Text Mining and Sentiment Analysis – A Primer

Over years, a crucial part of data-gathering behavior has revolved around what other people think.  With the constantly growing popularity and availability of opinion-driven resources such as personal blogs and online review sites, new challenges and opportunities are emerging as people have started using advanced technologies to make decisions now. Sentiment analysis or opinion mining, refers to the use of computational linguistics, text analytics and natural language processing to identify and extract information from source materials.

Sentiment analysis is considered one of the most popular applications of text analytics. The primary aspect of sentiment analysis includes data analysis on the body of the text for understanding the opinion expressed by it and other key factors comprising modality and mood. Usually, the process of sentiment analysis works best on text that has a subjective context than on that with only an objective context. This is because when a body of text has an objective context or perspective to it, the text usually depicts some normal statements or facts without expressing any emotion, feelings, or mood. Subjective text contains text that is usually expressed by a human having typical moods, emotions, and feelings. Sentiment analysis is widely used, especially as a part of social media analysis for any domain, be it a business, a recent movie, or a product launch, to understand its reception by the people and what they think of it based on their opinions or, sentiment.
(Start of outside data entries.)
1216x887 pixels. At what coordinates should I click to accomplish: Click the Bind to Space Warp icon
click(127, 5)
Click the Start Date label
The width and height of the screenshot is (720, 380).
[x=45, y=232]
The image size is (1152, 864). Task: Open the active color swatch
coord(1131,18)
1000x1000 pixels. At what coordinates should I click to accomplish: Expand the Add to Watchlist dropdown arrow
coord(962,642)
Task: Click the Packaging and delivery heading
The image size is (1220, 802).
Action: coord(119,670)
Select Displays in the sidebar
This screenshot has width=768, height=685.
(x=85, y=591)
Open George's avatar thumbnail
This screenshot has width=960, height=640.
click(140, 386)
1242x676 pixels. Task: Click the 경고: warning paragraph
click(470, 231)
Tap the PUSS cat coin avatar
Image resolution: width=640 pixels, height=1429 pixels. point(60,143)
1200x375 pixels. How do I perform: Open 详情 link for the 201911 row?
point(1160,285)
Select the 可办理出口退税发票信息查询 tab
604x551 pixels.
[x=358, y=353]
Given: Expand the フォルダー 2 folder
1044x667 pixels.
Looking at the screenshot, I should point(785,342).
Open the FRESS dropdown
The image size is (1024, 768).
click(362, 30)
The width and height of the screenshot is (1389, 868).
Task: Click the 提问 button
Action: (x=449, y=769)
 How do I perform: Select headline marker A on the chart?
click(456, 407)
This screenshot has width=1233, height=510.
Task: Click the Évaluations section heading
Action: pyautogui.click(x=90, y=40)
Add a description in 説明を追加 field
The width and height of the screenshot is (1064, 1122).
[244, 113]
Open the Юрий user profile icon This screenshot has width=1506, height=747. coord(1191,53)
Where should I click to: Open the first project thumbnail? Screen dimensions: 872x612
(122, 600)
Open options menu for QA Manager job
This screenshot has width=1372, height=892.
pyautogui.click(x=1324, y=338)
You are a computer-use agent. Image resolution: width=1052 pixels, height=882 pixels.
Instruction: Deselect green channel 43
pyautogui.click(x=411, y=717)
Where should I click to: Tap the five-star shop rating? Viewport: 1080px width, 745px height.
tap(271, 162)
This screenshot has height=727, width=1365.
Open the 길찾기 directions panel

 Textual data in the form of unstructured datasets, can be classified into two types:

  • Factual based (objective)/opinion based (subjective). Sentiment analysis, works best on text that has a subjective context. In general, social media, surveys, and feedback data, all are heavily opinionated and express the beliefs, judgement, emotion, and feelings of human beings.
  • Feature/aspect based analysis involves the identification of sentiments or opinions by assessing different factors of an entity. For example, the picture quality of a digital camera, screen of the cellphone and a bank, among others.

However, sentiment analysis can be computed on various levels for text data, including on a sentence level, paragraph level or the whole document. Often sentiments are evaluated by taking the whole document into consideration or by aggregating the sentiments for individual sentences.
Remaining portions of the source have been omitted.